Pienso en un epigrama de Javier Egea:
¿Que cómo me enamoré?
-No podrán con nosotros, le dije.
Y seguí mi paseo solitario.
Puede uno quitarse de todo; dejar de tener vicios para dejar de tener amos. Puede uno reencontrarse con el propio esqueleto, con el propio cráneo, con el lóbulo y la ingle y las uñas. Seguro que a partir de ahí el cuerpo ajeno se festeja más, como un regalo y no como un trasplante, como un recreo y no como una ortopedia. Decía Carlos Boyero que él se follaría, pero que nunca se casaría consigo mismo. No es un mal comienzo si se decidiese también a quedarse a dormir, a fumarse un cigarro en el espejo.
Últimamente hablo mucho de esto porque tengo una amiga que se está divorciando después de un matrimonio de veinte años. Le he dicho que se compre un vestido y que abra las ventanas; que se invite a un vino blanco y que se pinte los labios: ya no está de luto. ¿Verá ella lo que yo veo; verá que es hermosa y valiente, verá que es joven y que está viva, o sólo le queda ya en los ojos el reflejo nublado del esposo? Apuesto a que veinte años viendo el mundo a través del globo ocular de otro hace que uno gane cientos de dioptrías.
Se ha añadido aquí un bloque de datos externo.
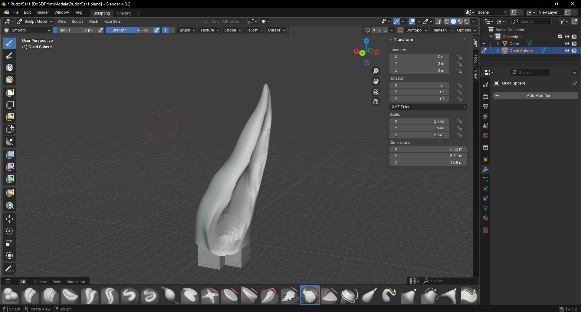This screenshot has height=312, width=581.
Task: Open the XYZ Euler rotation mode dropdown
Action: click(x=428, y=107)
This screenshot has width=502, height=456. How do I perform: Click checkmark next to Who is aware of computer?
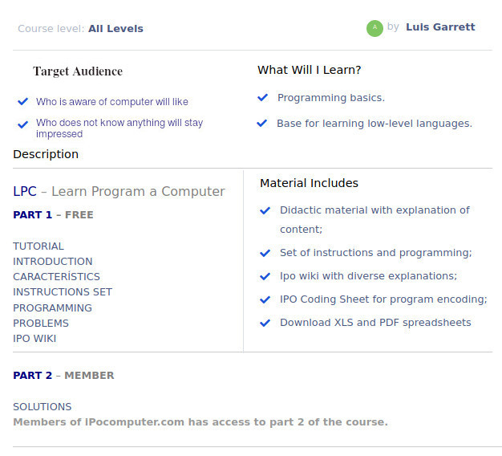(22, 102)
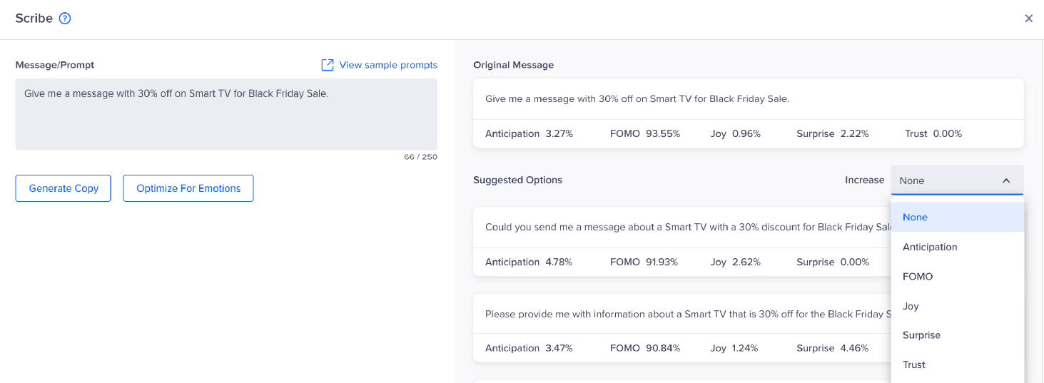Open the View sample prompts link
1044x383 pixels.
coord(387,65)
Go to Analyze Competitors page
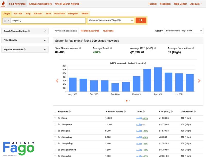This screenshot has height=157, width=206. tap(40, 4)
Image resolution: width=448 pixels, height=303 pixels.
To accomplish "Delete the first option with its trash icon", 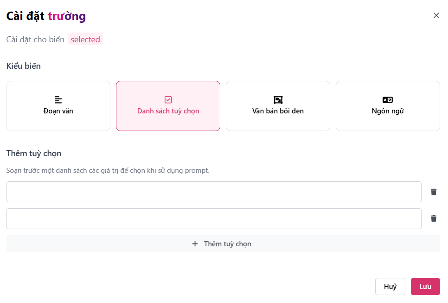I will [434, 192].
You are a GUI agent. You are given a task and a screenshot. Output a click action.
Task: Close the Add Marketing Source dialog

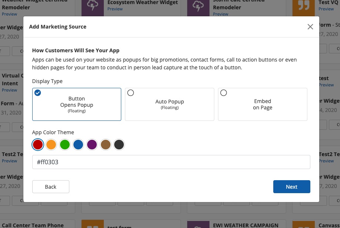point(310,27)
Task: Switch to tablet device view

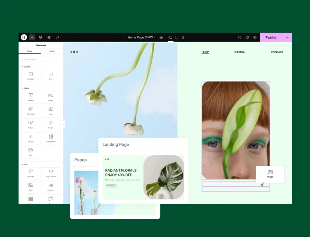Action: point(177,37)
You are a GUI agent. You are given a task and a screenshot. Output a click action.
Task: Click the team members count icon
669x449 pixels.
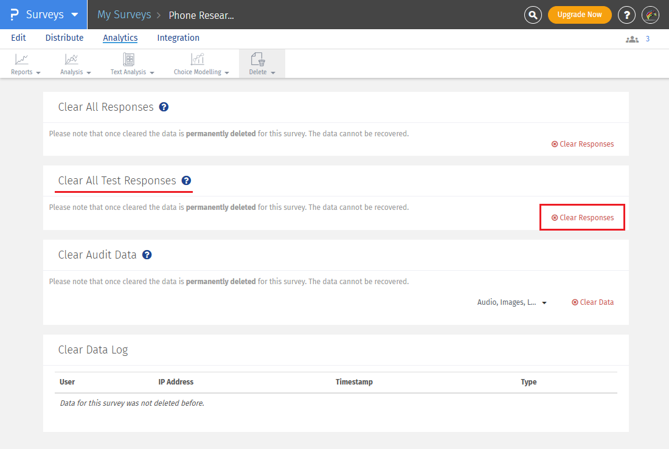tap(632, 39)
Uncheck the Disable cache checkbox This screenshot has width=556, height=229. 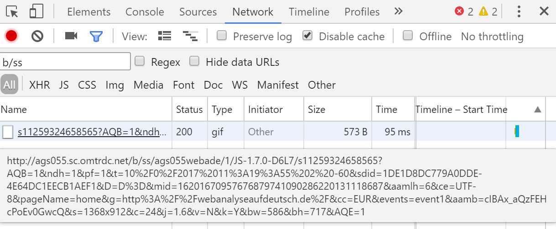click(308, 36)
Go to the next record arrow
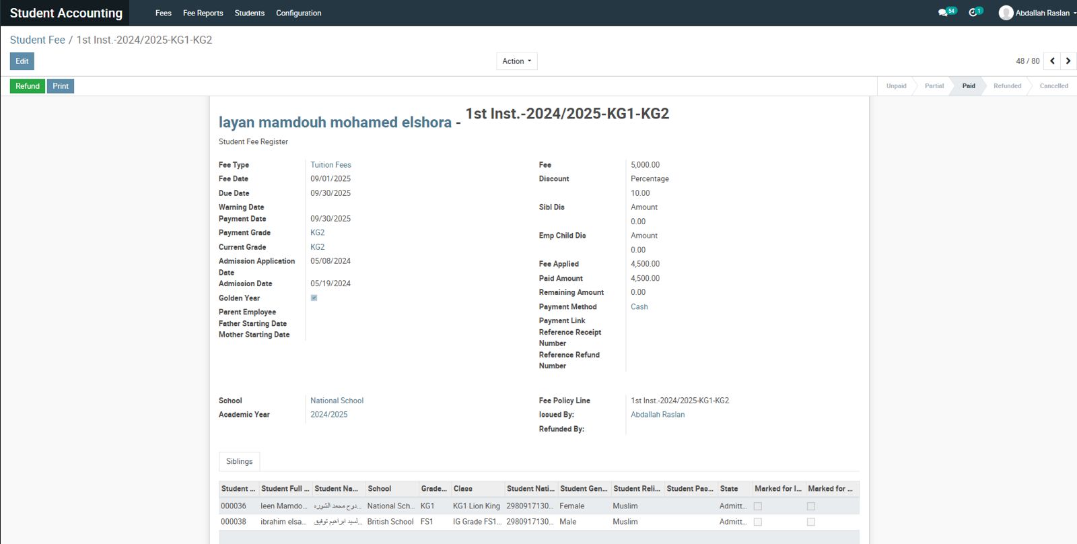1077x544 pixels. [1068, 61]
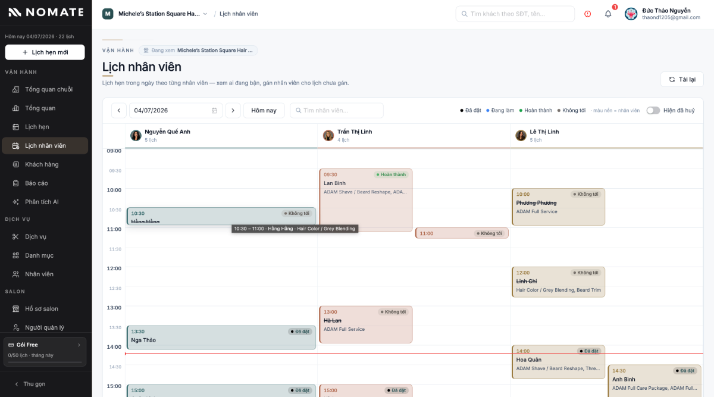Click the Lịch hẹn mới button
Image resolution: width=714 pixels, height=397 pixels.
[45, 52]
El otro día le pregunté a mi amiga que qué era lo primero que quería hacer ahora que iba a vivir sola. “Cambiar el colchón”, me dijo, y me pareció rompedor y hermoso. Le contesté que la entiendo: de un amante insignificante uno se deshace cambiando las sábanas, pero de un amor, de un viejo y terrible amor, de un amor tan sacro y dogmático al que encomendar la vida… de ese amor sólo se libra uno tirando el colchón y estrenando uno nuevo. Uno que aguante, por fin, sólo nuestro propio peso.